I read in one Kentucky County the extra $300 amounted to $90,000 a week. Remove that from the local economy and watch what happens. Republican Governors quick to squeal, “Lazy fucking Americans! You could make six dollars a day selling golf balls in the pro shop by diving into water hazards of local golf courses. But will your lazy ass, do it? Hell no!”

 Again, math sours the deal; the people at the daycare make $10.00 dollars per hour while you earn $15.00. Well, you only earn $5.00 per hour after paying for daycare. You should be able to live comfortably on five dollars an hour, right? Because of the failure to maintain the minimum wage as a protector of the Middle Class it has been weaponized and been turned into an enforced poverty program. Take the job at the peon farm once your benefits have run out. Ride the slide to destitution, it’s the American way!

There is one immutable truth in American politics. Well fed people with rent paid and food cooking on the stove won’t turn out to vote for a reactionary Party. As Harry Truman said, “When are you going to figure out who keeps hitting you?” Make Americans suffer, cut their unemployment. Keep the minimum wage low. Have them and their little brats thrown out into the streets! We didn’t tell you to have kids! Then and only then, can we convince them their troubles are all the Democrats fault. Look what Joe Biden did to you! We Republicans, we just want to help you! We are your friends! See these nice bootstraps, well pull!
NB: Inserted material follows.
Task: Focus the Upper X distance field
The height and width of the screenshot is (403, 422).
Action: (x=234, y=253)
Republican Governors willfully and intentionally inflict misery on their people, both employed and unemployed. On children and seniors and business owners alike. I think if I owned a Dairy Queen, and some son of bitch took a quarter of a million dollars per month out of my local economy, I’d beat them with a knotted plow line. But the best chance the Republicans have to return to power is by making Americans suffer. The unemployed aren’t your friends, relatives and neighbors. They are the enemy! Dirty, lazy fat bastards! Lazy sacks of shit collecting money they don’t deserve. You could have a $400 million yacht someday if it wasn’t for the unemployed wanting to eat all the time and paying the rent. Lots of children grow up hungry and in dirty motels. It’s good for them! It builds character! Besides, if the economy recovers…we’re finished.
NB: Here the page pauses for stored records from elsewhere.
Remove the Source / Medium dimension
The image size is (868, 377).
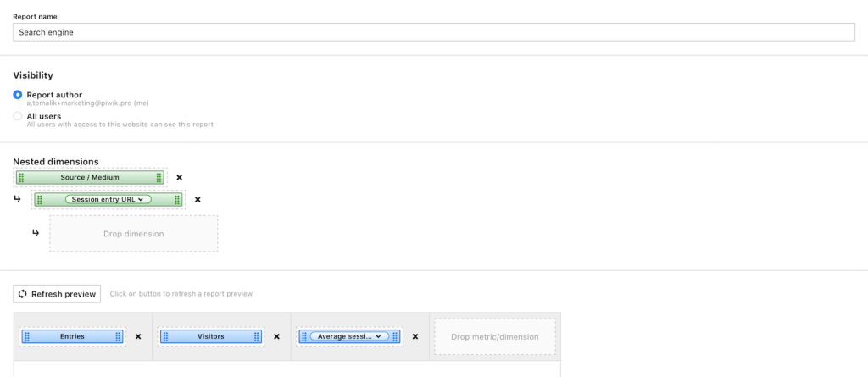pos(179,178)
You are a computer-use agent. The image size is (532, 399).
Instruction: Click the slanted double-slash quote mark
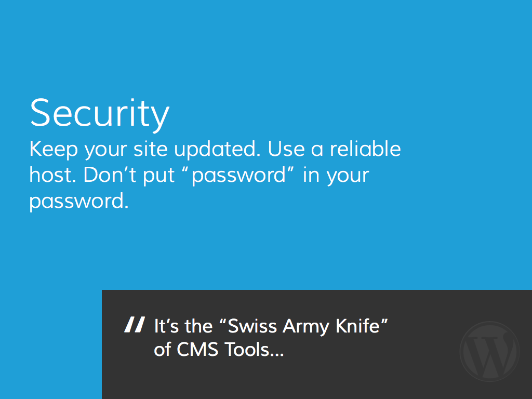134,325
“We must especially beware of that small group of selfish men who would clip the wings of the American eagle in order to feather their own nests.”- Franklin Delano Roosevelt

3 Thoughts

  1. You tell them, Mr Cox. You are a wonderful writer. You Teach? You and I share some similar life experiences. I only wish that I could put my thoughts to pen as wittingly and fluidly as you. I hope millions have an opportunity to read your writing. The more the better. Thank you. I share the shit out of this. I like you, find it important to somehow inform people of the reality of society. If one is spending the majority of time struggling to feed the children there isn’t much time left for digging up bones and uncovering lies.